В. Ф. Булгаков. 1916
Вас же, от которого хоть отчасти зависит отмена приговора, – я знаю лично. В те редкие свидания, которые я имела с Вами, я чувствовала в Вас доброжелательное отношение ко мне (вероятно, ради моего отца), которому я искренно отвечала.
Поэтому я пишу к Вам, как человек к человеку, и хочу сказать Вам, что карать за исповедание и выражение вечных истин – недостойно правительства, поставившего среди своих лозунгов принципы свободы, равенства и братства.
Всякие политические системы и между прочими та, в которую наше правительство хочет втиснуть нашу огромную, многогранную родину, – канут в вечность. Учение же добра, истины, любви и единения останется вечным.
Неизвестно, насколько высылка Булгакова явится для него наказанием. Таким людям везде и всегда хорошо, потому что они везде нужны. Но для его друзей и для меня лично это будет потеря друга, единомышленника и драгоценного помощника по любимому делу. Для нашего же правительства высылка его ляжет пятном, за которое многие осудят его. Еще я хотела сказать Вам, что Булгаков распродает все свое необходимое имущество: все расходы по визам для себя и семьи, а также и по паспорту его жены – возложены на него. Я хотела просить Вас, Лев Борисович, если уж высылка его неизбежна, – хотя бы снять с него эти непосильные расходы.
Вот все, что я хотела сказать Вам. Простите, если Вам это неприятно. Я ничего, кроме самых доброжелательных чувств, не имею и очень жалею, если Вас обидела»
[1246].
Круг друзей Л. Н. Толстого, текстологи и музейщики выразили Валентину Булгакову свою солидарность, сфотографировавшись с ним перед отъездом. На памятной фотографии запечатлены более тридцати человек, среди них С. А. Стахович, Т. Л. Сухотина, А. Б. Гольденвейзер, И. И. Горбунов-Посадов, П. И. Бирюков, Н. Н. Гусев, К. С. Шохор-Троцкий, В. А. Жданов, В. Г. Чертков и другие. Это, несомненно, было выражение протеста.
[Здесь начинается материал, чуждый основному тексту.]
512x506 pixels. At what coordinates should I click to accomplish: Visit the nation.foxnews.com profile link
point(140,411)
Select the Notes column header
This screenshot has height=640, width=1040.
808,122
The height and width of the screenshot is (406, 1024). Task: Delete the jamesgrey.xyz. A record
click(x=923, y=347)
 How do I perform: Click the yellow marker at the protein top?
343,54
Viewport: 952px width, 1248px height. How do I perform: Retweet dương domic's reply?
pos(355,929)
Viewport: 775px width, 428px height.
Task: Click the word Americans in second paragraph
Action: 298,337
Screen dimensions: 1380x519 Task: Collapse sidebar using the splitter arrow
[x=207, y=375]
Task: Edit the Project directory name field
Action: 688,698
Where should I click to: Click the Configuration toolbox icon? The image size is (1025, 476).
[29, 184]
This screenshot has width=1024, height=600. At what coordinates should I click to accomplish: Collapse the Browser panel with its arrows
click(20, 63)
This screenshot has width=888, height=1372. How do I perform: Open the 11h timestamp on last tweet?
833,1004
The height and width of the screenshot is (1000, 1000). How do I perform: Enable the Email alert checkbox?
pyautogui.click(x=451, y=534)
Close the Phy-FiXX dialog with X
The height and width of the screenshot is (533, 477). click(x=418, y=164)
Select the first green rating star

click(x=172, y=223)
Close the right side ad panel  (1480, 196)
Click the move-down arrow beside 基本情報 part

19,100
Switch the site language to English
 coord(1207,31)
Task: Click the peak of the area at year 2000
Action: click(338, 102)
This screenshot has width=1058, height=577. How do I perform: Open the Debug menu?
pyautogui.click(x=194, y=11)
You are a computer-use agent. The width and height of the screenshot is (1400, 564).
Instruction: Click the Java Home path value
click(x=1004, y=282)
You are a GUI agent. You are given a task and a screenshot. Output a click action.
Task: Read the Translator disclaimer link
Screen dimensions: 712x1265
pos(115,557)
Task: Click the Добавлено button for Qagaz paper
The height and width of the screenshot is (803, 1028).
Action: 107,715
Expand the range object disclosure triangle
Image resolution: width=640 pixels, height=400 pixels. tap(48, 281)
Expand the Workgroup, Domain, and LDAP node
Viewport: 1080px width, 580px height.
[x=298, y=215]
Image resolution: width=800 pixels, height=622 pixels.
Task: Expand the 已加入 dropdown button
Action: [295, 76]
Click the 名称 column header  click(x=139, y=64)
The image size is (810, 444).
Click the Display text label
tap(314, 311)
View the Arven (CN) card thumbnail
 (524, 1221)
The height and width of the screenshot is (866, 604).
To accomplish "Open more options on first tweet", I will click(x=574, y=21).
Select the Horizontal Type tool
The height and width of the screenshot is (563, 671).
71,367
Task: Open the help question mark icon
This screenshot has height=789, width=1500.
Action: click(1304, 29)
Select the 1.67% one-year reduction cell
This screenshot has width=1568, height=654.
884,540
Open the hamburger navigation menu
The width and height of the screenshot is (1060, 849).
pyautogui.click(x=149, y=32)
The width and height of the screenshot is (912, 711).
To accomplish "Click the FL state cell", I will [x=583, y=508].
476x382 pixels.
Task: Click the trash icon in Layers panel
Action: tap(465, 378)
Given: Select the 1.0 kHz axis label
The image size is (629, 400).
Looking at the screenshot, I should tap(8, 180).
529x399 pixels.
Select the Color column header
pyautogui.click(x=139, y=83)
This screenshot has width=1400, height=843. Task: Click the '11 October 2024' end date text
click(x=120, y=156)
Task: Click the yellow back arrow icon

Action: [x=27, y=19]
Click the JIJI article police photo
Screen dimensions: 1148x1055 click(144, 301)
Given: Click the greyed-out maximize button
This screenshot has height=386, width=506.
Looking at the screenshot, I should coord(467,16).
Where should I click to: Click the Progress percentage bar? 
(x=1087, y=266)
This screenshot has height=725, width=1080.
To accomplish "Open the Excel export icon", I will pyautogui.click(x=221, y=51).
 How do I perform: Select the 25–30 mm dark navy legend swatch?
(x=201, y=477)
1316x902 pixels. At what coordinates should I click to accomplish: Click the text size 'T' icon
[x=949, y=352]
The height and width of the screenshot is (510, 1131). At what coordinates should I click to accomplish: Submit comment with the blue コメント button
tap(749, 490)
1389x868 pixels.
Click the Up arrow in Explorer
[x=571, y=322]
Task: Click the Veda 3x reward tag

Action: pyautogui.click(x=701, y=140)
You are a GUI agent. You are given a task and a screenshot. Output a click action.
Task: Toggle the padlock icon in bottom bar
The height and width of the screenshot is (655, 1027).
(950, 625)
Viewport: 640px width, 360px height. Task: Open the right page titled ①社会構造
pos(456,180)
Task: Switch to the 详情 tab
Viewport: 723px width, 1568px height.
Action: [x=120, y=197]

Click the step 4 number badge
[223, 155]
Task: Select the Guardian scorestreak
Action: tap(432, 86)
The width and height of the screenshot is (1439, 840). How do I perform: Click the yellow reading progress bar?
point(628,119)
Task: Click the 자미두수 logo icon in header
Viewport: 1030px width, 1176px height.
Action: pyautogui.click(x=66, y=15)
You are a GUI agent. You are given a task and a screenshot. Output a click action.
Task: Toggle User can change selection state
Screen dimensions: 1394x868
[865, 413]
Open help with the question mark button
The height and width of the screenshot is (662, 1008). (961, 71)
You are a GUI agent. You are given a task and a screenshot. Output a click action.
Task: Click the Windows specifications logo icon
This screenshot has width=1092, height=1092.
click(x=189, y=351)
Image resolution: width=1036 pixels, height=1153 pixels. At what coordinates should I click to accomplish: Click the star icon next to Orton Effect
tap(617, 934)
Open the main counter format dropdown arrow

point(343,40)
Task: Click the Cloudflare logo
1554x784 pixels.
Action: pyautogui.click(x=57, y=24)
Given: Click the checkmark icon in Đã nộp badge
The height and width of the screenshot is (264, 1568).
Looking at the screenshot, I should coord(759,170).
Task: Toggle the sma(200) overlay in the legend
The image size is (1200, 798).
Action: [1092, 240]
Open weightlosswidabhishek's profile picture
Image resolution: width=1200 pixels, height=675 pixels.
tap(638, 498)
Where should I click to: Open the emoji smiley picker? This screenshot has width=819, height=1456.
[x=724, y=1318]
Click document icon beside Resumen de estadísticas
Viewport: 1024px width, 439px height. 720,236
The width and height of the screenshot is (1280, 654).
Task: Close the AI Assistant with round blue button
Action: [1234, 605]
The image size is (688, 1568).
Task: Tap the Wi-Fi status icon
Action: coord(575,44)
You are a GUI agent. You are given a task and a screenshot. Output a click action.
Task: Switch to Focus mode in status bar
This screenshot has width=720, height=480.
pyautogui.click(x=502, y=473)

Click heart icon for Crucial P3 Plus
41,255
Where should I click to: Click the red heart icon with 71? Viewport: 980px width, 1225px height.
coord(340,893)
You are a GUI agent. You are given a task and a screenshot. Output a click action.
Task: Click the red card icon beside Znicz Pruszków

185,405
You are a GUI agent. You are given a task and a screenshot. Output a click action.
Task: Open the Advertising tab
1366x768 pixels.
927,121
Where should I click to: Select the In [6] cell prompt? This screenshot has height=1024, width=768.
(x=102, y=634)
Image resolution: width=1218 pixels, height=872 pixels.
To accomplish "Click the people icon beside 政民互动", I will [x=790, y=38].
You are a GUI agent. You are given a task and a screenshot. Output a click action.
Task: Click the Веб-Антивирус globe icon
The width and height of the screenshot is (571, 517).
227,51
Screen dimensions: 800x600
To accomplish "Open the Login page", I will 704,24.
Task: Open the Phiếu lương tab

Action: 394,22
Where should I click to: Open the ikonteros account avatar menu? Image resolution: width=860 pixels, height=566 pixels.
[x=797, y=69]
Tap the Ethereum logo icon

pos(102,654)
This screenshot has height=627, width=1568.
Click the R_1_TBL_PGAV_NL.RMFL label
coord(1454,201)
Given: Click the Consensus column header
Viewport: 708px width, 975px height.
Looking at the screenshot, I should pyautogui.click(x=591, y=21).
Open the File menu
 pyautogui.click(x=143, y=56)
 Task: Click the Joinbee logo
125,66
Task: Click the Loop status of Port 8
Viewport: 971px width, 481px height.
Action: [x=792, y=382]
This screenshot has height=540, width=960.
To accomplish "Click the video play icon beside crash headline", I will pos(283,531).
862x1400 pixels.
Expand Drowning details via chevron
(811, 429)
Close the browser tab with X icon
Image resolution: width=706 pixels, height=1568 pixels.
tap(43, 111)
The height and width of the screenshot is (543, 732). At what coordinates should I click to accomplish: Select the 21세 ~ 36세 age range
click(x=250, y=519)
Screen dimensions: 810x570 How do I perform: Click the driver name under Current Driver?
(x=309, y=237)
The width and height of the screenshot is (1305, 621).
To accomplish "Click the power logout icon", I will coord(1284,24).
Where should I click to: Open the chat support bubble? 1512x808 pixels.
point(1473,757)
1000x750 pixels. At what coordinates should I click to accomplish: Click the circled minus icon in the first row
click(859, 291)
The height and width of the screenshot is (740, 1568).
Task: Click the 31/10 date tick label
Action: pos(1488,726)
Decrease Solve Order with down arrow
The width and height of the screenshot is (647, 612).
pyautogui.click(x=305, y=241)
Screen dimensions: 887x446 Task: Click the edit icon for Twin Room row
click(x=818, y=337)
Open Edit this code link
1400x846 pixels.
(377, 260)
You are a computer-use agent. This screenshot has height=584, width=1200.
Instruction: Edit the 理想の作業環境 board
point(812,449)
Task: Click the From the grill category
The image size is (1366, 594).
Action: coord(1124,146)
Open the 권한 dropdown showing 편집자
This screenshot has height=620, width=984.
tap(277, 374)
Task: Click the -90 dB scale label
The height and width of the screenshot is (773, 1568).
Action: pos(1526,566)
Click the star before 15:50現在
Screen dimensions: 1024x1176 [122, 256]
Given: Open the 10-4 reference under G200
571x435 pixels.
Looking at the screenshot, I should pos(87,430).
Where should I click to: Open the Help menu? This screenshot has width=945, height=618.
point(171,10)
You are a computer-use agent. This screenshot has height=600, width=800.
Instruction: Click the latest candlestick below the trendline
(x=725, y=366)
30 марта В. Ф. Булгаков с семьей отправился в Чехословакию. Советская власть не сдержала своего решения: въезд в СССР был закрыт для него до августа 1948 года. В Европе жизненный путь Булгакова будет сложен, в годы Второй мировой войны он познает тюрьму и лагерь для интернированных советских граждан. После отъезда Валентина Федоровича директором Толстовского музея была назначена Татьяна Львовна Сухотина. Она переехала в дом, расположенный рядом с музеем, и заняла большую комнату.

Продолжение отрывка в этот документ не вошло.